How to Build a Modern Data Architecture with Legacy Data
Read this eBook to learn the four steps of building a modern data architecture that’s cost-effective, secure, and future proof. In addition, this eBook address the most common challenges of integrating mainframe data:
- Data structure
- Data mapping
- Different storage formats
Business competitiveness depends on an organization’s ability to leverage data. Despite technological advances, enterprises still have trouble even accessing their data, especially legacy mainframe data. As a result, most companies have a fragmented data architecture that doesn’t support their strategic goals.
Meanwhile, competitive pressures are building. Today’s most successful companies operate beyond function-specific analytics and even interdepartmental analytics, enabling enterprise-wide analytics that incorporate data from a combination of internal and external sources. They’re also using machine learning to answer questions they haven’t been able to answer previously.
Unlike newer companies, which were born in the cloud, well-established companies haven’t had the benefit of using all their data from day one. To compete effectively, they must integrate data from many disparate sources, although mainframe data is often missing because it’s too difficult to access. With Precisely data integration software, any business can create a modern data architecture that includes any data source regardless of the data’s type, format, origin, or location in a manner that’s fast, easy, cost-effective, secure, and future-proof.
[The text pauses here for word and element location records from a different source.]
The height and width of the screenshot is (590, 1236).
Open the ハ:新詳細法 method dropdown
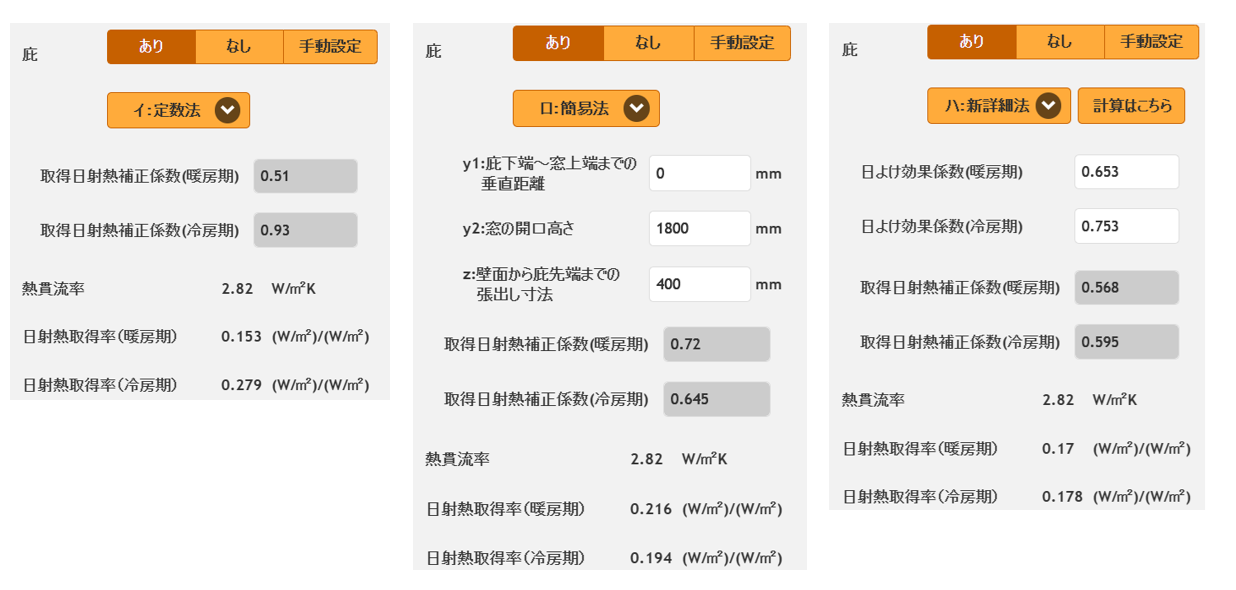click(x=998, y=105)
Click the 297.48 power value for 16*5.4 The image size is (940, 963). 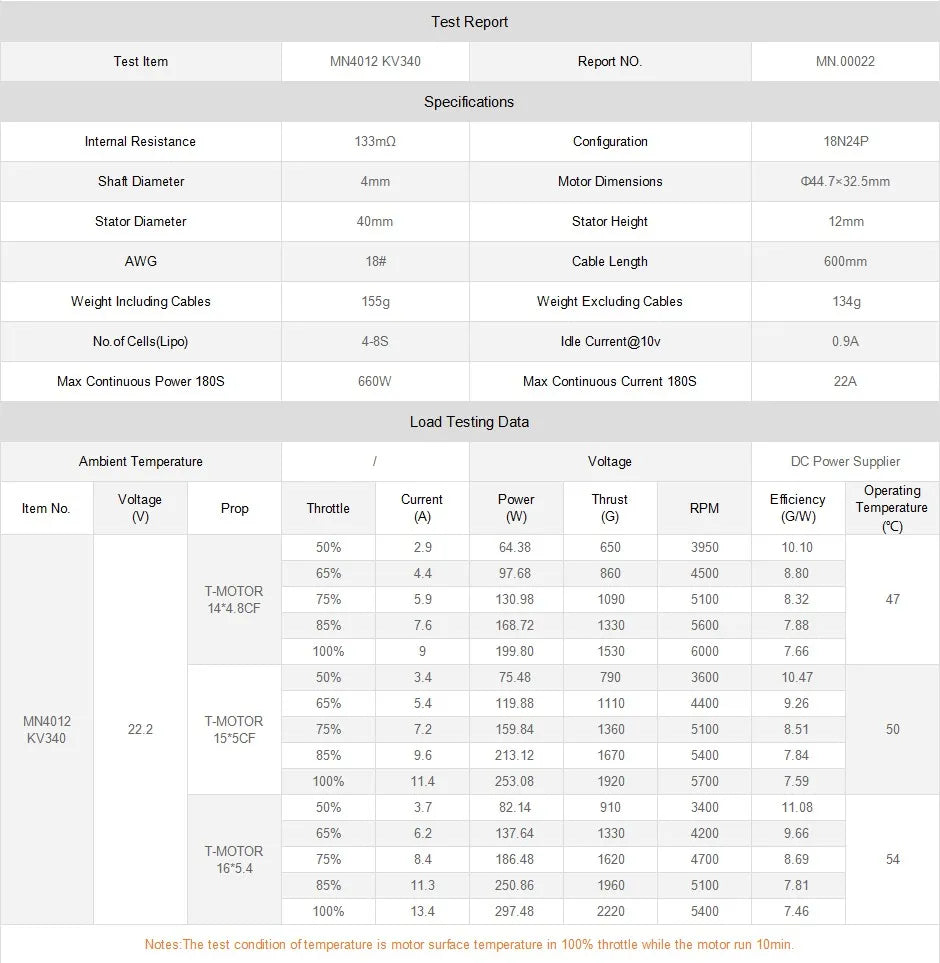click(x=517, y=911)
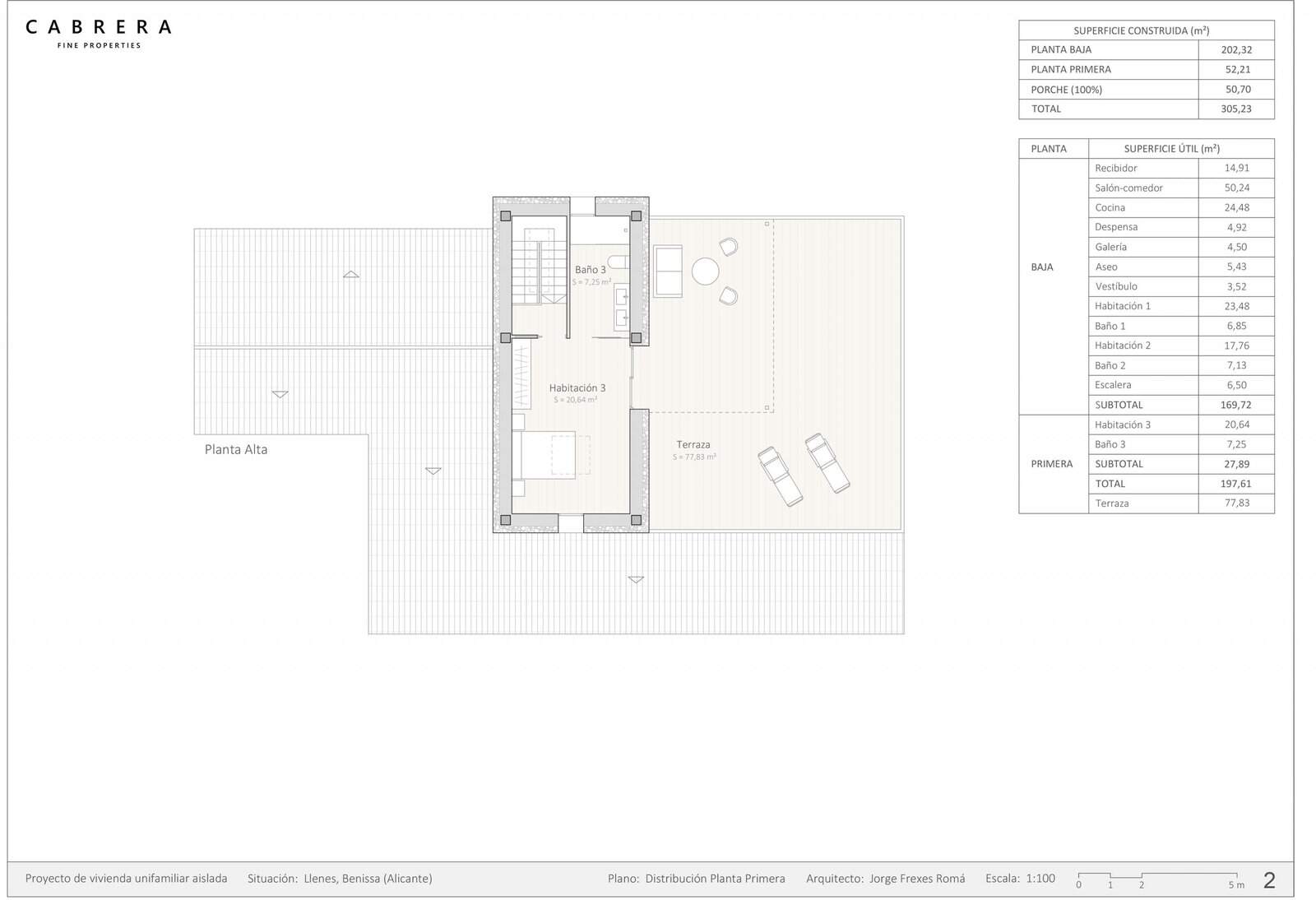Image resolution: width=1316 pixels, height=900 pixels.
Task: Click the sofa on the terrace
Action: click(668, 271)
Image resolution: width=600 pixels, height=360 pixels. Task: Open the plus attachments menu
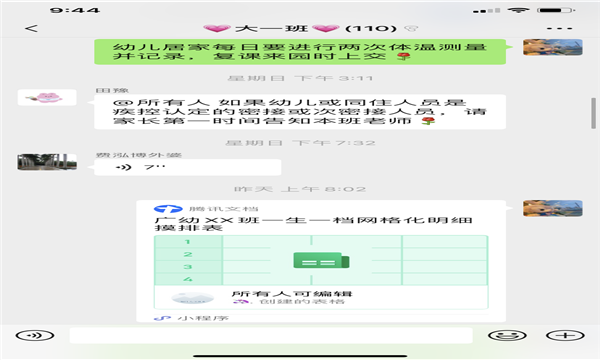[565, 336]
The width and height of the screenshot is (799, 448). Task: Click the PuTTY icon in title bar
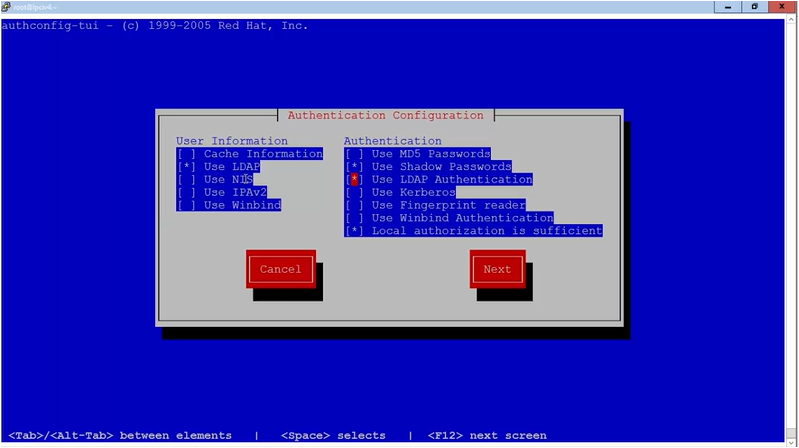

Different organizations are at different stages of data-driven maturity, but they all tend to face the following common challenges:
Companies tend to lack the expertise they need to liberate data from all their systems, including their mainframes. In addition, individuals, departments, and business units hesitate to share their data with others for fear of losing control of it.
Enterprise systems have expanded out from mainframes and enterprise data warehouses to mobile, cloud, and the IoT.
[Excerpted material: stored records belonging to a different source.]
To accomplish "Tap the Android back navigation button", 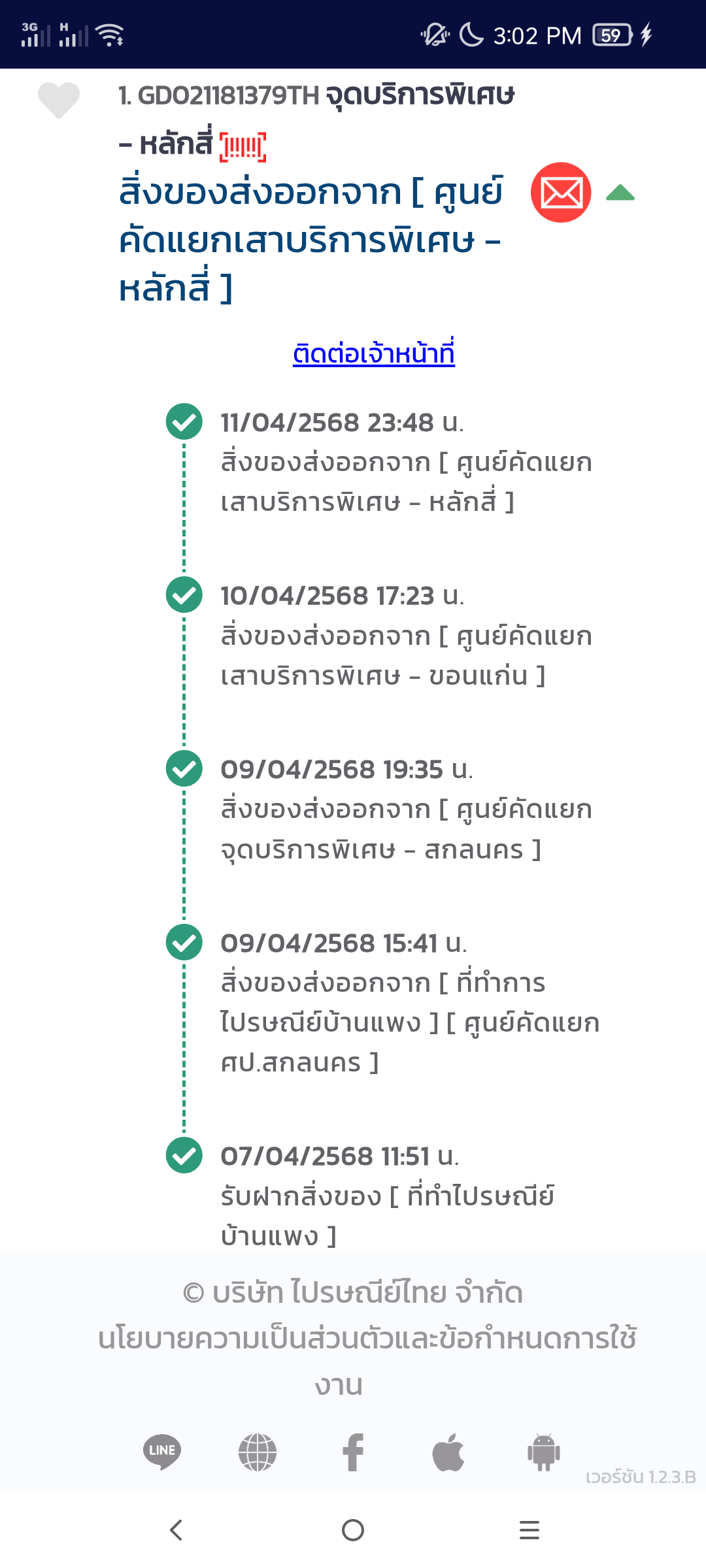I will click(176, 1530).
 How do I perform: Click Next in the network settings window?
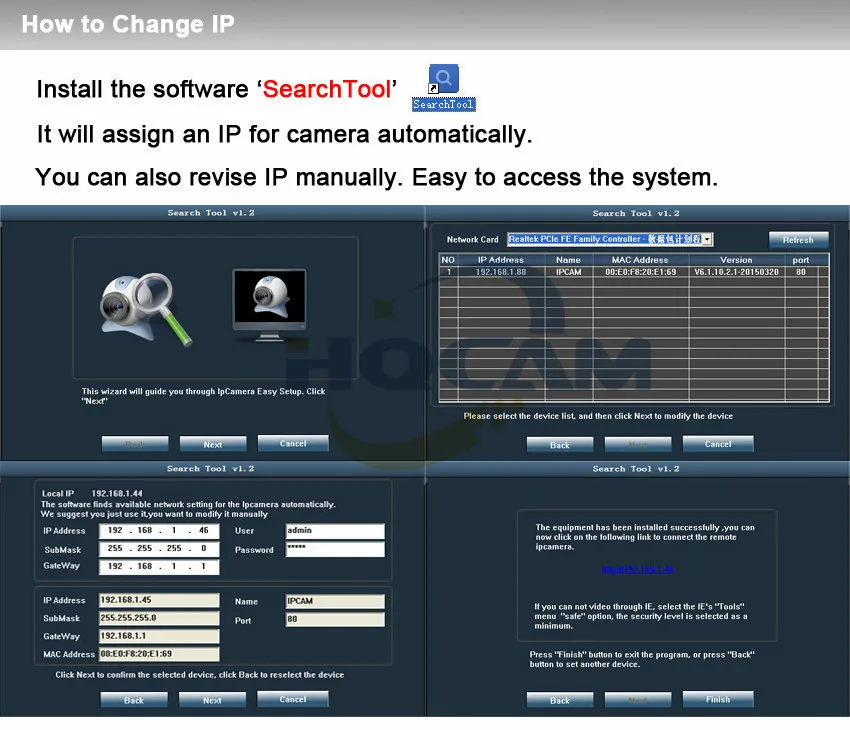click(212, 700)
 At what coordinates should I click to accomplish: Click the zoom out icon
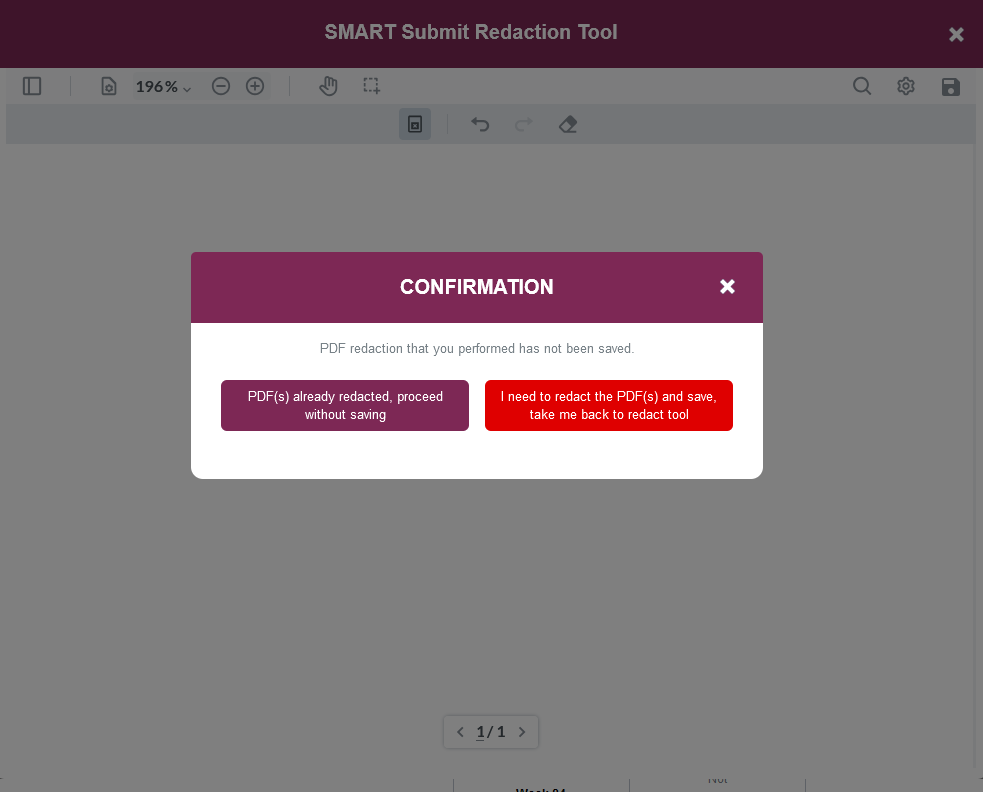point(221,86)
Ever-growing data volumes overwhelm systems, which slows down processing and results in missed SLAs.
Poor data quality negatively impacts the accuracy of data analytics. It also affects the reliability of machine learning.
Multiple data types and formats
More data types and formats make data integration more complex than ever.
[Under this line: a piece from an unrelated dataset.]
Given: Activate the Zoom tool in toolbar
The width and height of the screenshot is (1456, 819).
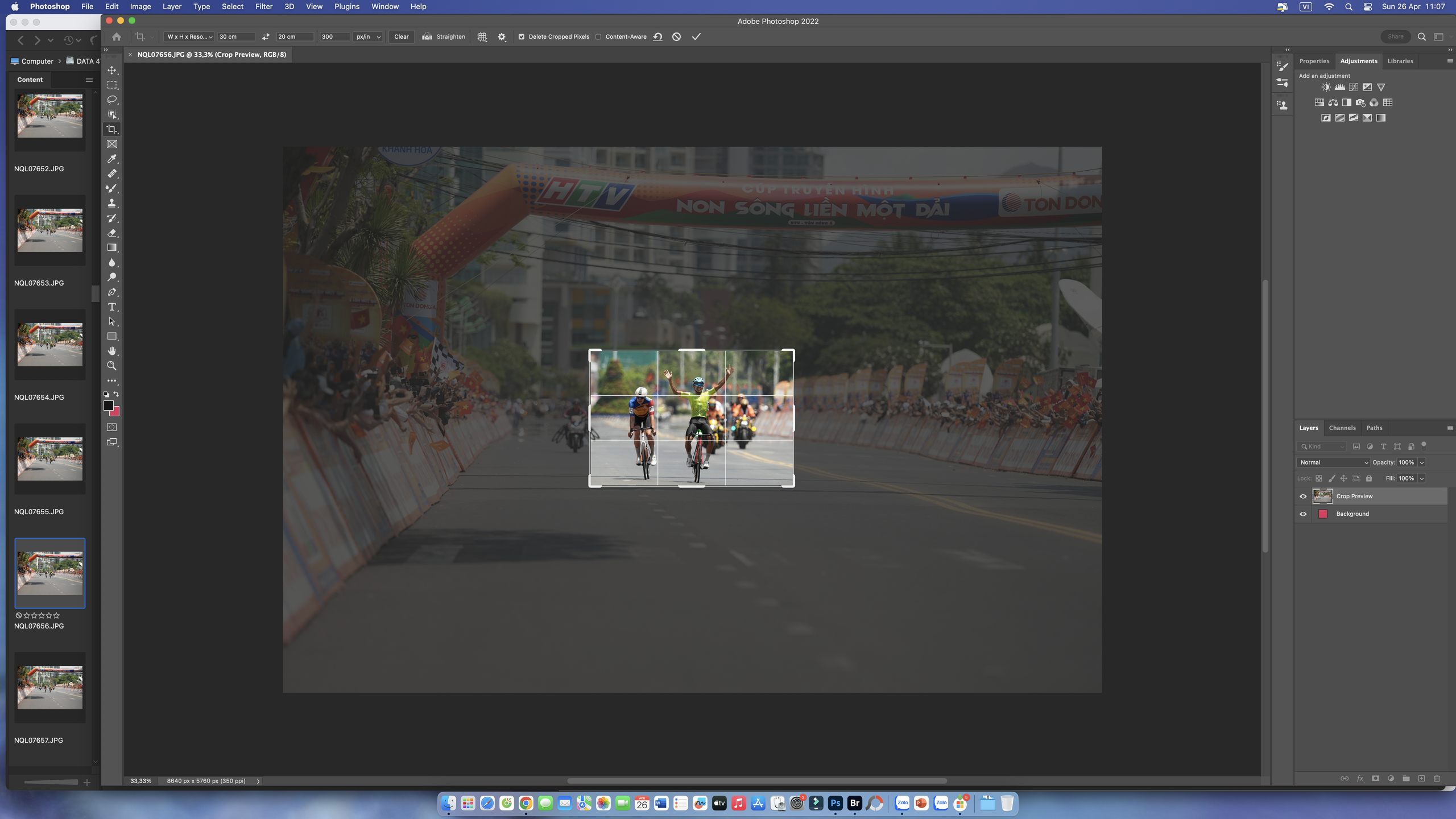Looking at the screenshot, I should pyautogui.click(x=112, y=366).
Businesses lack timely access to data because it’s trapped in systems.
Many organizations lack a holistic data strategy that contemplates all their data. This issue is so critical that some organizations have appointed Chief Data Officers.
Tight IT budgets and the current shortage of data-related talent slow progress.
Data-savvy competitors are stealing customers and changing the competitive landscape.
Why most “modern data architectures” are incomplete
2.5 quintillion bytes of data are created every day1 and 90% of the world’s data has been created in the past two years.2 To stay relevant, companies need fast insights from data at scale.
However, modern data architecture don’t just include modern data sources such as mobile, web, IoT and social data.
Decades worth of critical business data has accumulated in traditional data stores, and this valuable insight cannot be ignored.
1 Domo Data Never Sleeps 6.0
2 IBM Cloud
Many different issues make it difficult to work with mainframe data, such as:
The hierarchical nature of mainframe data differs from relational data. In addition, the data structures can be so complicated (e.g., nested, repeating elements) that data processing speeds suffer. Further, COBOL Redefines enable data to be interpreted in different ways by different applications, so logic must be written to make the data usable with non-mainframe data.
Hundreds of copybooks may map to a single file. Usually a data tag specifies which copybook to use so mainframe applications can understand what to do with the data and how that maps to the copybook.
Unlike an RDBMS, which requires data to be entered into a table or column, nothing enforces a set data structure on the mainframe. While a copybook describes how the data should appear, it can be changed in a manner that no longer matches the copybook.
Different storage formats
As data storage costs have fallen over time, data compression has become less critical so numeric values stored one way on a mainframe may be stored differently in the cloud. Therefore, it’s important to understand how to make mainframe data types legible to the outside world.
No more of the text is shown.